Duarte da Costa, 2º Governador Geral do Brasil, chegou à Bahia em 13 de julho de 1553, governando tumultuadamente até 1558, cercado de problemas de toda ordem, culminando com a desavença entre o filho do governador, D. Álvaro da Costa, e o primeiro bispo do Brasil D. Pedro Fernandes Sardinha. O Bispo veio a ser devorado, a caminho de Portugal (onde prestaria esclarecimentos a D. João III sobre o seu desentendimento com D. Álvaro da Costa), com toda a sua comitiva, pelos antropofágicos índios Caetés, quando a nau que os conduzia naufragou nas costas do Estado de Alagoas (sudeste), hoje município de Coruripe, ou Cururu-Ipe (Rio dos Seixos).

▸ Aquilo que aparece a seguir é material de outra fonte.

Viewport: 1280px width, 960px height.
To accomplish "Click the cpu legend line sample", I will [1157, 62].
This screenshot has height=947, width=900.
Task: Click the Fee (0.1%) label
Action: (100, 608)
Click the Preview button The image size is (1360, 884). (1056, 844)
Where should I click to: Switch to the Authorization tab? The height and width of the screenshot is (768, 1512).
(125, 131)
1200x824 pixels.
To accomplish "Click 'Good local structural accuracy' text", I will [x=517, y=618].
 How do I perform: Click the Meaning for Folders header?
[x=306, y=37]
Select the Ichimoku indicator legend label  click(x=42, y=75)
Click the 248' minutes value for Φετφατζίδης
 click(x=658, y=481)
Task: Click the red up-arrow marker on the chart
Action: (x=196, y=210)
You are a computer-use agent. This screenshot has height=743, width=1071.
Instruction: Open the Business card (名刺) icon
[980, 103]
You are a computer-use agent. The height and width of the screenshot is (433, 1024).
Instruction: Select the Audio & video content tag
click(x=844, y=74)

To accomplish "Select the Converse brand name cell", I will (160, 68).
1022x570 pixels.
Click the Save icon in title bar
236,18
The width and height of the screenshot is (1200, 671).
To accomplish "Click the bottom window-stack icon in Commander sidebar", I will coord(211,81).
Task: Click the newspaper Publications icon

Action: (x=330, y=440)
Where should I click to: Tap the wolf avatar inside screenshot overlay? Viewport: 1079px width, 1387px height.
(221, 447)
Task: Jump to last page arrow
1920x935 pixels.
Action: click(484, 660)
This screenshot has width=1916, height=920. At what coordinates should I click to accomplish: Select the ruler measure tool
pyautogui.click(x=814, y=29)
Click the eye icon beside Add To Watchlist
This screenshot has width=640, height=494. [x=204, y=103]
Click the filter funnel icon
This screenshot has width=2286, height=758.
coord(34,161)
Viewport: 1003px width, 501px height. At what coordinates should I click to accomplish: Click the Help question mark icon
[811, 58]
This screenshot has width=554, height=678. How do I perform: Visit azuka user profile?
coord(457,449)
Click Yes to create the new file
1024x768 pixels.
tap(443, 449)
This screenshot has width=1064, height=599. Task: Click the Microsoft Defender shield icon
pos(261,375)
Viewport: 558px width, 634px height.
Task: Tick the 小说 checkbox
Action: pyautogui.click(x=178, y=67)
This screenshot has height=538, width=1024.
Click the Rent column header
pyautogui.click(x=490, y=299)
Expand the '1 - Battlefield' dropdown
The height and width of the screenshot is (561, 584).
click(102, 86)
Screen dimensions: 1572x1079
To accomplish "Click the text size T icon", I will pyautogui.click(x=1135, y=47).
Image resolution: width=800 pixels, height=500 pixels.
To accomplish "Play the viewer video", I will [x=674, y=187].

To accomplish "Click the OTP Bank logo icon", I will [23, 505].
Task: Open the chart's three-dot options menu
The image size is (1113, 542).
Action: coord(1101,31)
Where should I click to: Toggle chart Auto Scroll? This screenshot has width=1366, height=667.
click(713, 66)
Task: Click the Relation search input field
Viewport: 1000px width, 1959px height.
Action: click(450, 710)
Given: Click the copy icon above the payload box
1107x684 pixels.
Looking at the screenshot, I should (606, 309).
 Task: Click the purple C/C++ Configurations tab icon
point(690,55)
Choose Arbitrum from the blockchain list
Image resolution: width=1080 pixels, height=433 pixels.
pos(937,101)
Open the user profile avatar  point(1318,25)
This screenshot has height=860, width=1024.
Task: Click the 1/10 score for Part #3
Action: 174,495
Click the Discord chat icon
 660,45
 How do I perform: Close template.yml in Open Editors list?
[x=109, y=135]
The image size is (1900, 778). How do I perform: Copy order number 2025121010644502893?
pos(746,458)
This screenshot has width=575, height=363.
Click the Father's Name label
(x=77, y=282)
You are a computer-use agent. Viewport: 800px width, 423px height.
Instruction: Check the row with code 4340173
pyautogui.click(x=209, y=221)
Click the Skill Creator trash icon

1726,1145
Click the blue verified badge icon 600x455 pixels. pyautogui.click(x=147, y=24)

MEM DE SÁ, 3º Governador Geral do Brasil, nomeado pela regente de Portugal, D. Catarina D`Áustria (princesa espanhola, filha de Felipe I de Castela, arquiduque da Áustria, e da rainha Joana, filha segunda e principal herdeira de Fernandoo Católico, rei de Aragão, e de Isabel, rainha de Castela. D. Catarina era irmã do imperador Carlos V, e rainha de Portugal pelo seu casamento com el-rei D. João III), em 1557, tomou posse em 4 de julho de 1558. Muito bem se houve frente ao governo geral do Brasil, apesar das extremas dificuldades, este que empreendeu batalhas com índios de Ilhéus e Porto Seguro, além de enfrentar a herança terrível deixada por Duarte da Costa. Da mesma forma empreendeu uma luta titânica contra a conjuração dos Tamoios, na Vila de São Vicente, com a ajuda dos missionários jesuítas Manuel da Nóbrega e José de Anchieta. Na Bahia, erradicou a varíola e a fome, além de suportar os elementos, degredados da pior qualidade, que a metrópole escolhia para substituir os inumados. Jamais desprezou o trabalho empreendido pelos jesuítas com relação aos índios, o que muito lhe valeu. Dizem os historiadores, que o feito de maior monta do 3º governador-geral teria sido a expulsão dos protestantes, liderados por Nicolau Durand de Villegagnon e Coligny, próceres de Calvino, elidindo as suas ambições.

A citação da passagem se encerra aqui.